Centrafrique : l’armée française aurait tué trois anciens séléka à Bangui

Un chef de l’une des factions de l'ex-Séléka, Abacar Sabone, a accusé hier l’armée française d’avoir tué trois anciens membres de la coalition rebelle dans un accrochage avec des soldats français, au cours d'une opération de désarmement des groupes armés dans un quartier nord de la ville. « Les trois ex-rebelles ont été tués alors qu’ils étaient armés, certes, mais ils n’avaient montré aucun hostilité envers les Français et n’ont pas fait usage de leurs armes », a-t-il affirmé, accusant les soldats français d’être partisans dans leurs opérations de désarmement des groupes armés.

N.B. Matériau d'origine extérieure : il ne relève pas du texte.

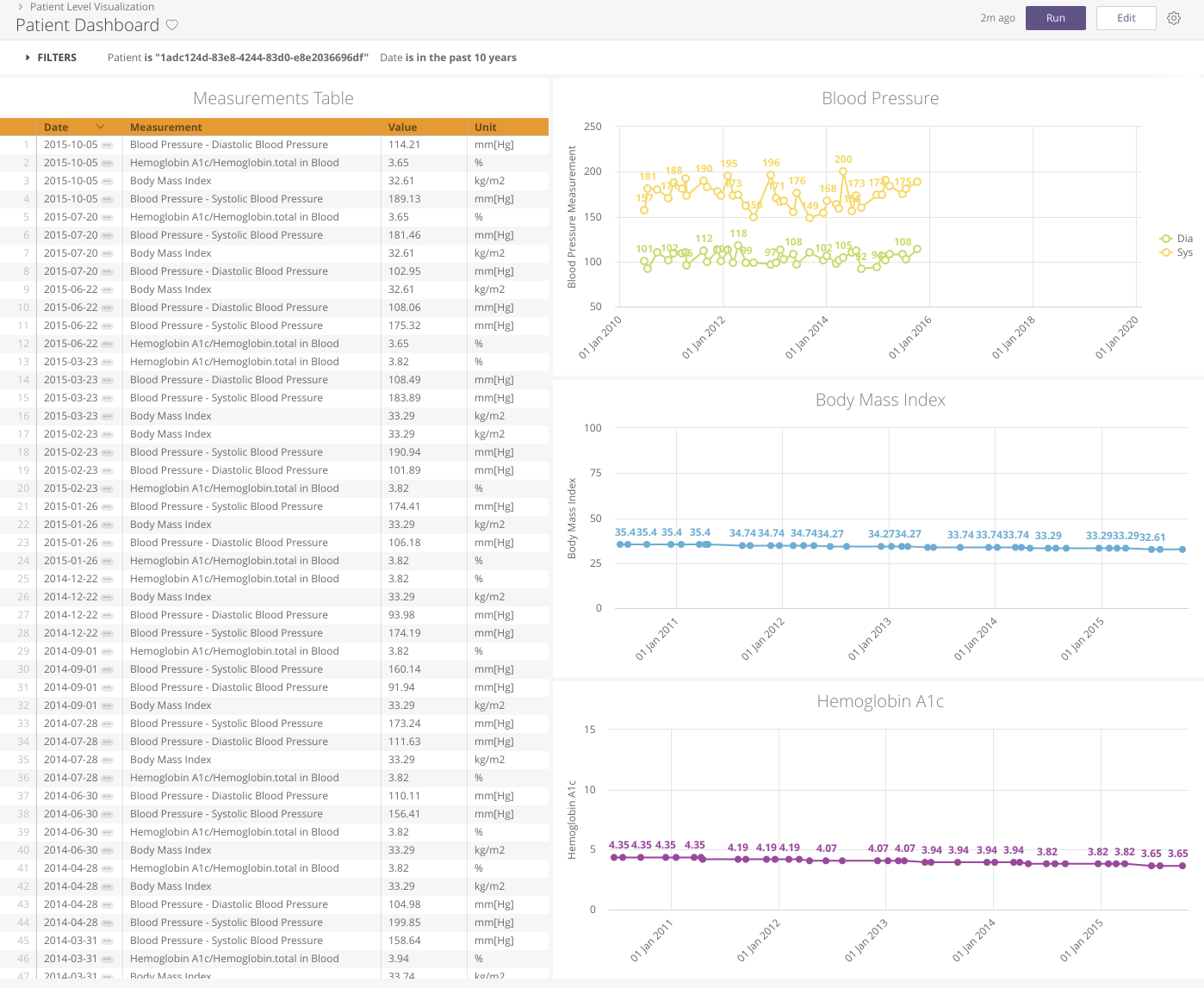This screenshot has height=988, width=1204.
Task: Select the 200 peak point on systolic line
Action: pos(843,172)
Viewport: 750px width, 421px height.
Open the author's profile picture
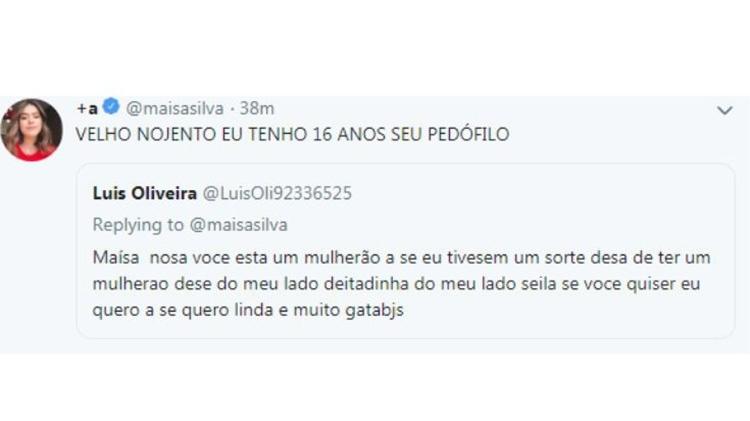pos(32,130)
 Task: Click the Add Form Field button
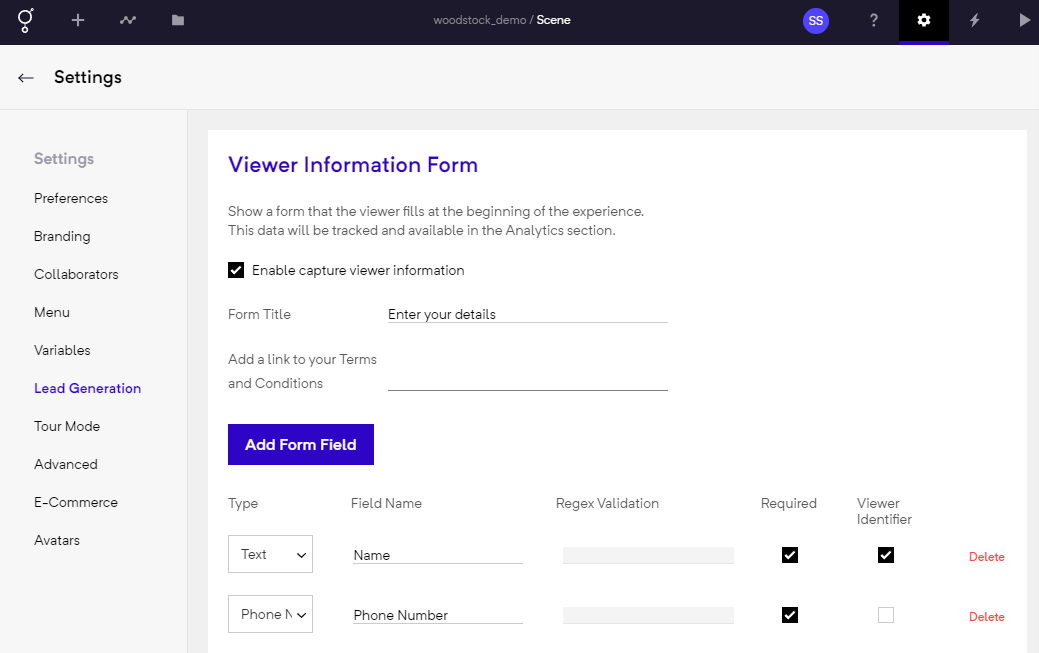(301, 445)
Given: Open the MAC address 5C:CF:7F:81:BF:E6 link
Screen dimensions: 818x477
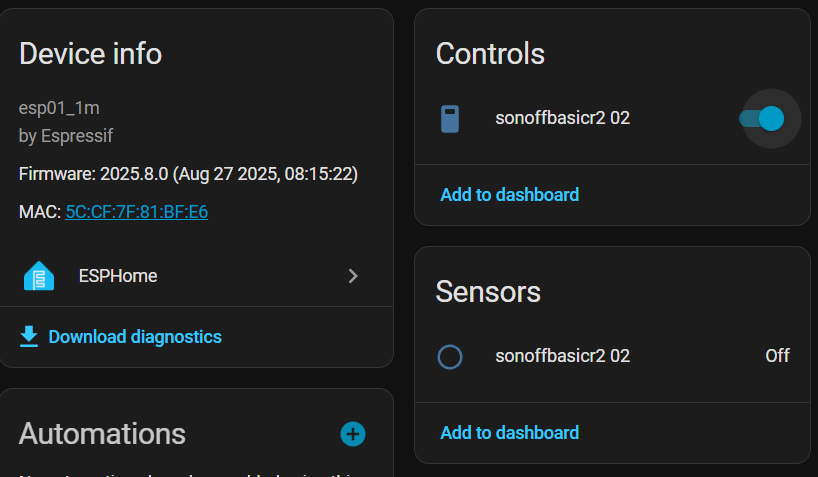Looking at the screenshot, I should coord(136,212).
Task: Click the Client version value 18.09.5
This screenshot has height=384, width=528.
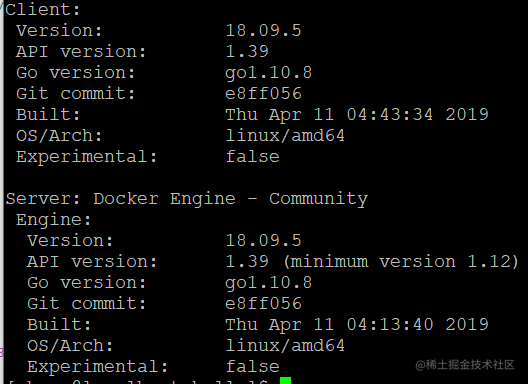Action: click(x=263, y=31)
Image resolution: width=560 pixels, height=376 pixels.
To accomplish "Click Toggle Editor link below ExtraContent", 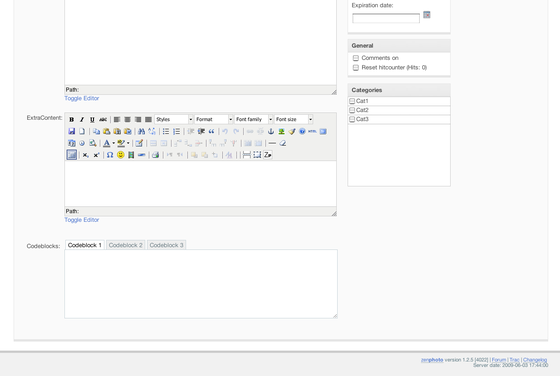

S'il n’a pas confirmé l’information, l'état-major français a de son côté expliqué que des soldats français ont ouvert « le feu deux fois au cours de la journée une première fois contre un groupe d'une demi-douzaine de personnes soupçonnées d'être des ex-séléka, qui allaient faire usage de leurs armes qu'ils avaient pointées contre nos troupes, et la deuxième fois contre un tireur isolé ». L'incident a suscité des manifestations d'hostilité parmi la population musulmane, qui est descendue dans la rue pour manifester. Les soldats français ont entamé une délicate opération de désarmement le 16 décembre dernier dans le cadre de l’opération Sangaris, autorisée le 5 décembre par le Conseil de sécurité de l’ONU. (Source :AFP)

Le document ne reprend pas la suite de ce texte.